By now you've read the news that our music icon brother Clark Terry has now joined the pantheon of Ancestor/Angels. He was 94 - now he's eternal. He was one of my late husband, Lou Wilson's favorite musicians. He talked often of his musicality and creativity with the trumpet - Lou played trumpet as well; our son, Rais played the flugelhorn - Mr. Terry was much admired in our family. The great thing is that he and Lou can fulfill a dream long held by my hubby - to have the opportunity to play with Mr. Terry. I'm sure that some negotiation to that end is taking place now - you know how musicians are - they're all about the music no matter what plane of action they're on - Heaven or earth!
My condolences to his wife and family, as well as to his vast family of musicians and admirers the world over. But the wonderful thing is that he left us a treasure trove of music to enjoy for a lifetime. We shall always remember and revere this wonderful brother who made it look so easy and joyful.
STAY BLESSED &
February 25, 2015
From: Jazz Promo Services
FUNERAL FOR JAZZ LEGEND
To be held at the Harlem historic
Abyssinian Baptist Church
WHERE: The Abyssinian Baptist Church
Officiated by Reverend Dr. Calvin O. Butts, III
132 Odell Clark Place
(West 138th Street between Lenox Ave.
& Adam Clayton Powell Blvd.)
New York, New York 10030
WHEN: Saturday, February 28, 2015
The services will take place on Saturday to send home our beloved Clark Terry. Clark peacefully went home to God on Saturday, February 21st in Pine Bluff, Arkansas, surrounded by his family, students and friends. He was known internationally for his signature musicianship and gratitude for his love from many. For nearly half a century, Clark's greatest passion was helping to make young musicians' dreams come true. He was a tremendous source of inspiration, of love, of respect, of decency, and of human rights. He was one of the first recruits of the United States Navy when black musicians were given the Rating of Musician in 1942. From being one of the few musicians who played as a featured soloist in both the Count Basie and the Duke Ellington Orchestras, to being the first black staff musician at NBC, Clark had multiple bands including big bands, youth bands and other ensembles. He was one of the most recorded jazz musicians in history on more than 900 albums.

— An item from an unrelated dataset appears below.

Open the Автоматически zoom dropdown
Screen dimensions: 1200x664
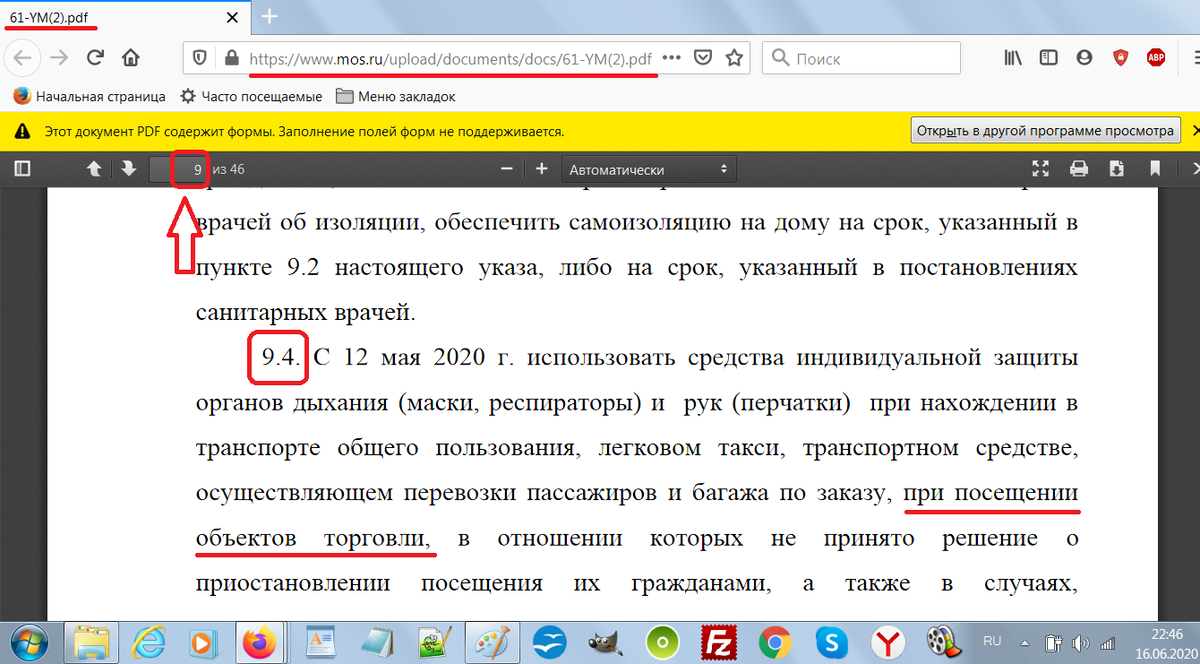coord(650,169)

Clark's devotion towards mentoring young musicians influenced the lives of worldwide master talents such as Quincy Jones, Miles Davis, Wynton Marsalis and Dianne Reeves amongst countless others. Clark inspired everyone by example. As he was quoted in the documentary about his life and love for mentoring students, Keep on Keepin' On, "Your mind is a powerful asset. Use it for positive thoughts and you'll learn what I've learned. I call it getting on the plateau of positivity."

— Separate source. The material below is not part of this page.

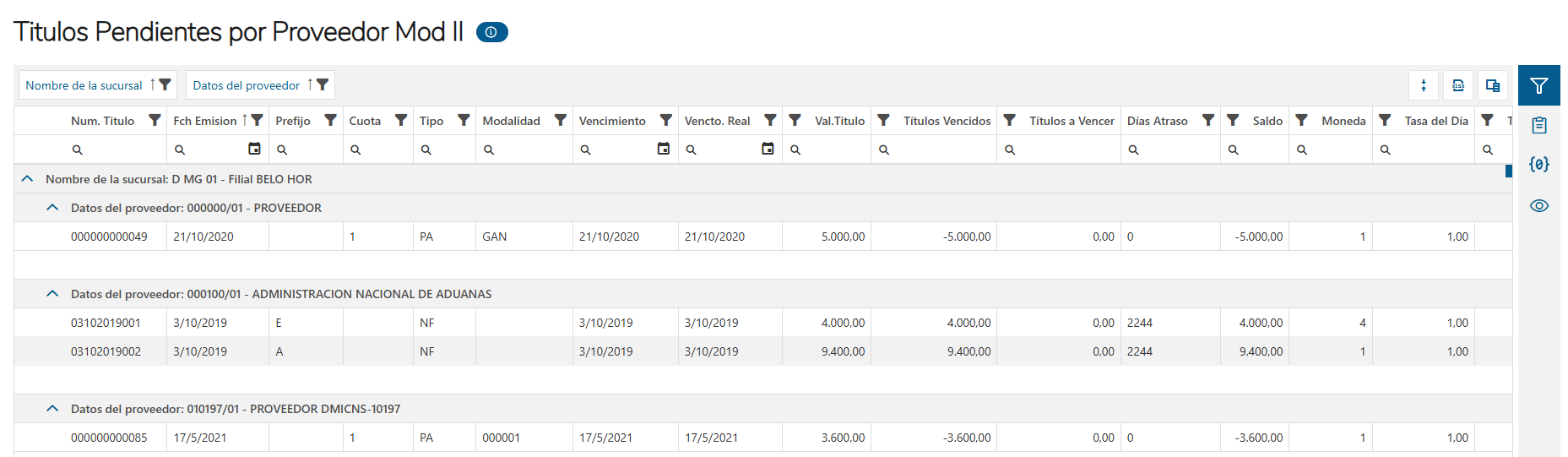
Task: Collapse the PROVEEDOR DMICNS-10197 group
Action: pos(52,409)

Clark will be laid to rest at the Woodlawn Cemetery following the service. Funeral services entrusted to P.K. Miller Mortuary, Pine Bluff, Arkansas and George H. Weldon Funeral Home, New York City.
In lieu of flowers, the family is asking that donations be made to the Jazz Foundation of America which has helped over the years to make sure that Clark's needs were met. Please note on donations that they be made "In Honor of Clark Terry" to help them continue this work.